■ **BRIEF**
Could you retype every record below exactly as it appears?

BEGIN

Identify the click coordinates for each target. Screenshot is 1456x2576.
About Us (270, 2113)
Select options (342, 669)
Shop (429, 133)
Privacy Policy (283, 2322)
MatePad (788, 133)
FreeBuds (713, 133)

END

■ **TASK OUTPUT**
Identify the click coordinates for each target. Screenshot is 1456x2576.
About Us (270, 2113)
Select options (342, 669)
Shop (429, 133)
Privacy Policy (283, 2322)
MatePad (788, 133)
FreeBuds (713, 133)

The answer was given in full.